> [WORK TO BE COMPLETED]: Only the lines from the one holding "1372x888 pixels. How" through the end of the material are to be repeated, exactly and without pictures.

> [DATA SECTION]:
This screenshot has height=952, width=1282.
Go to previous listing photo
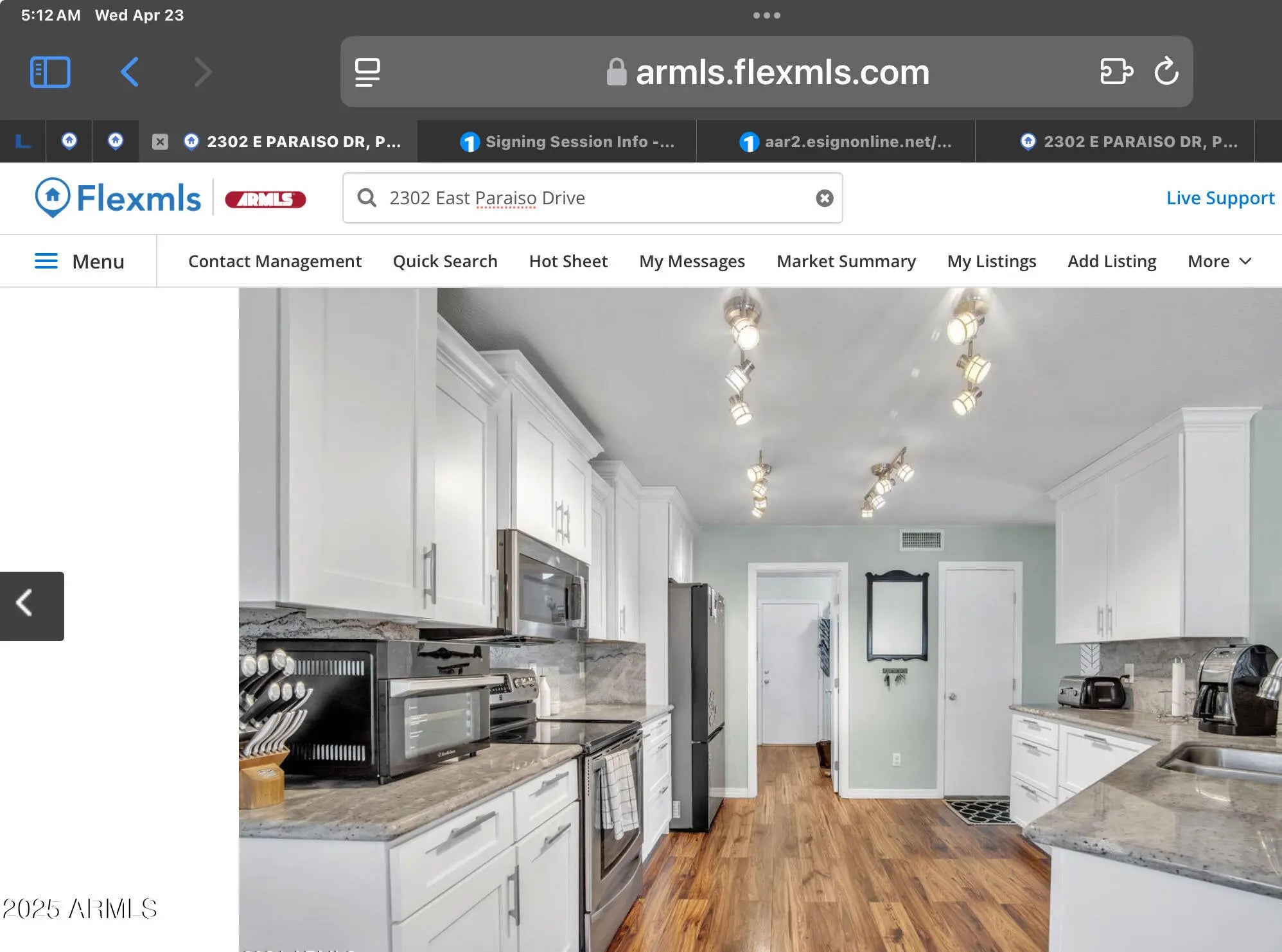(x=31, y=606)
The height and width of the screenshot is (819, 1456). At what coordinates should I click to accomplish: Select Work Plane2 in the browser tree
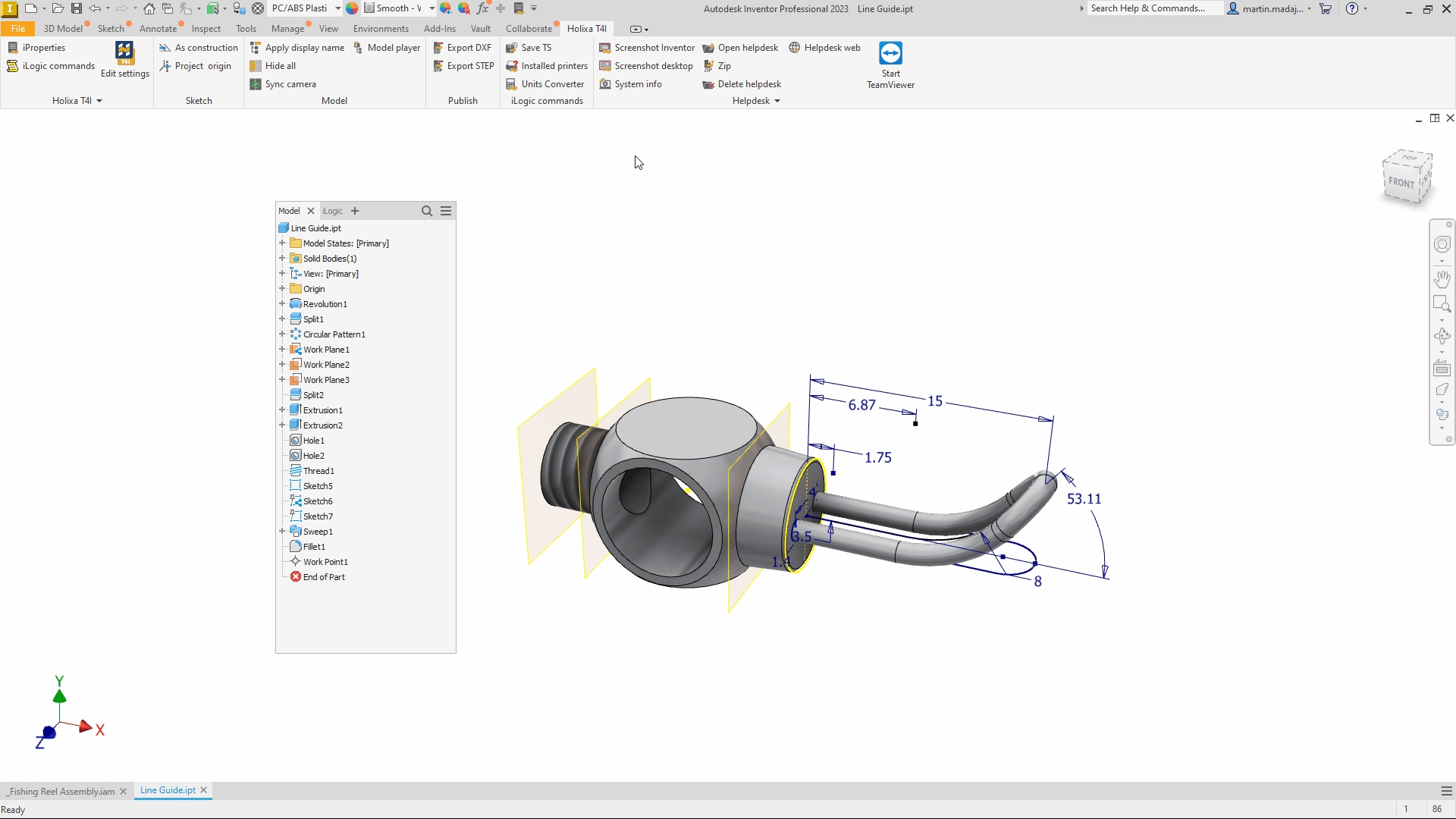tap(326, 365)
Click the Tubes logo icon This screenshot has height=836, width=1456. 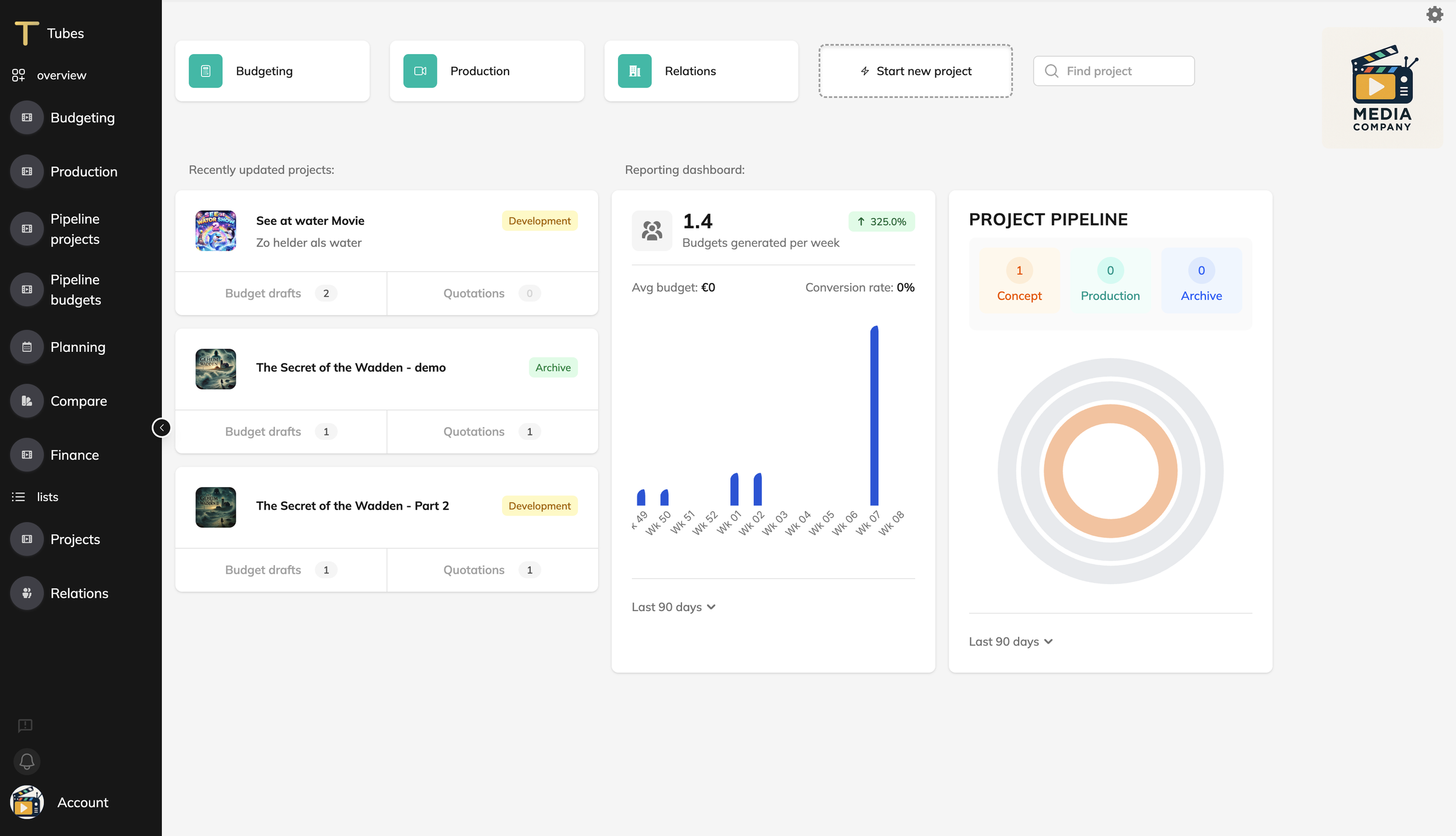[26, 33]
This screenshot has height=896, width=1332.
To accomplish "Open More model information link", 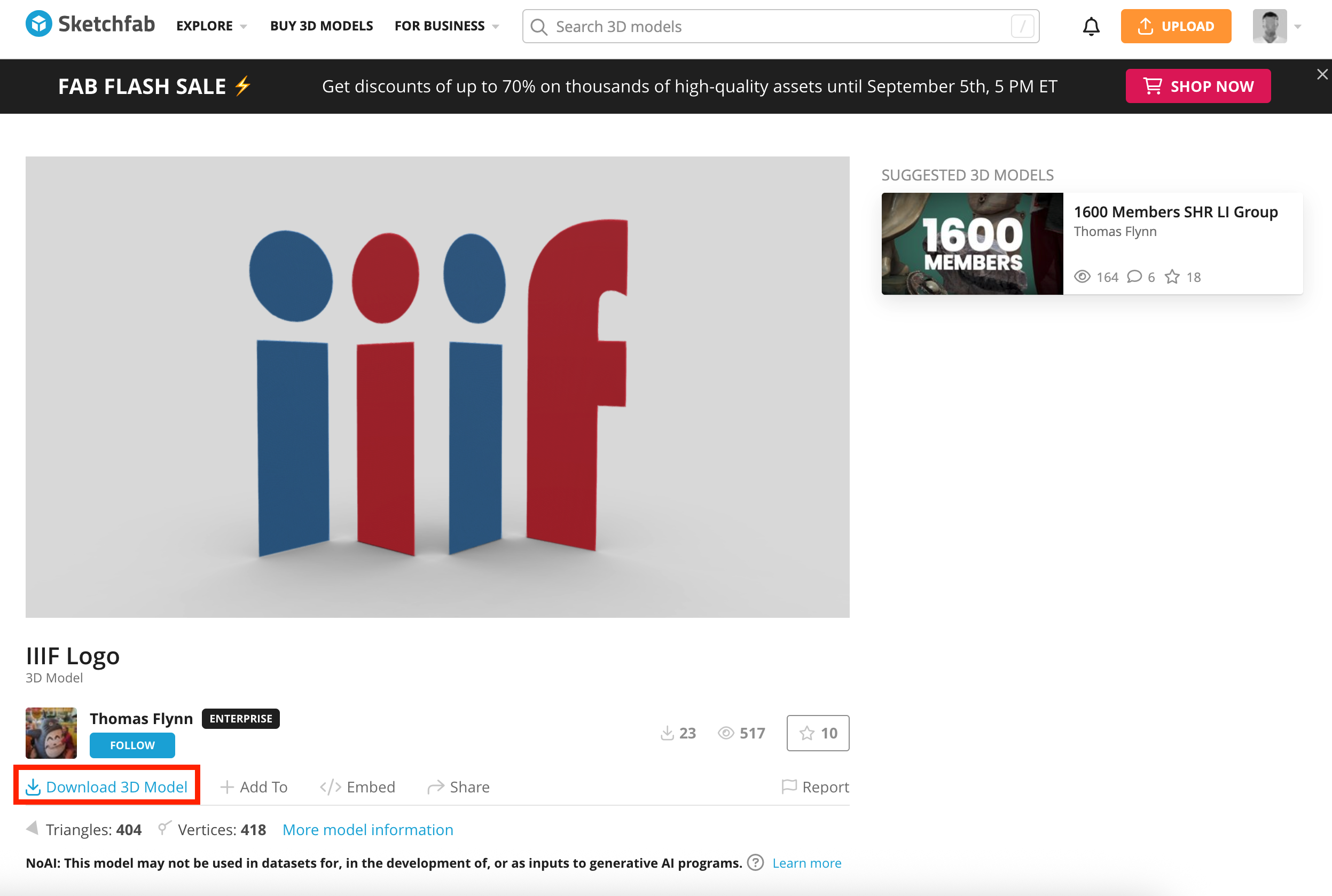I will pyautogui.click(x=367, y=830).
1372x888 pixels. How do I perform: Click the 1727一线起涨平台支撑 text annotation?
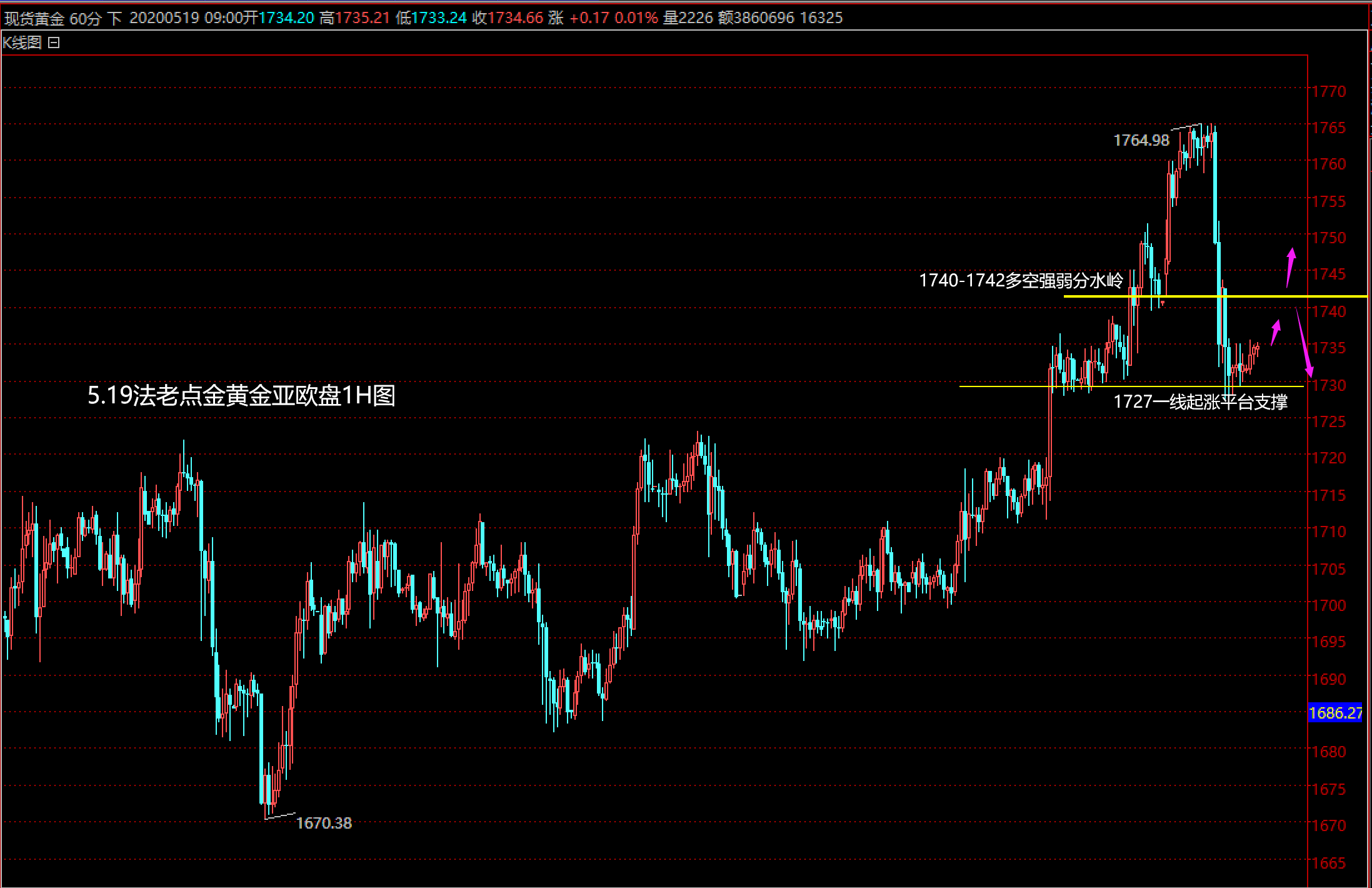click(1200, 401)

> [EXERCISE RESULT]:
1372x888 pixels. How do I perform: Click the 1727一线起涨平台支撑 text annotation?
click(1200, 401)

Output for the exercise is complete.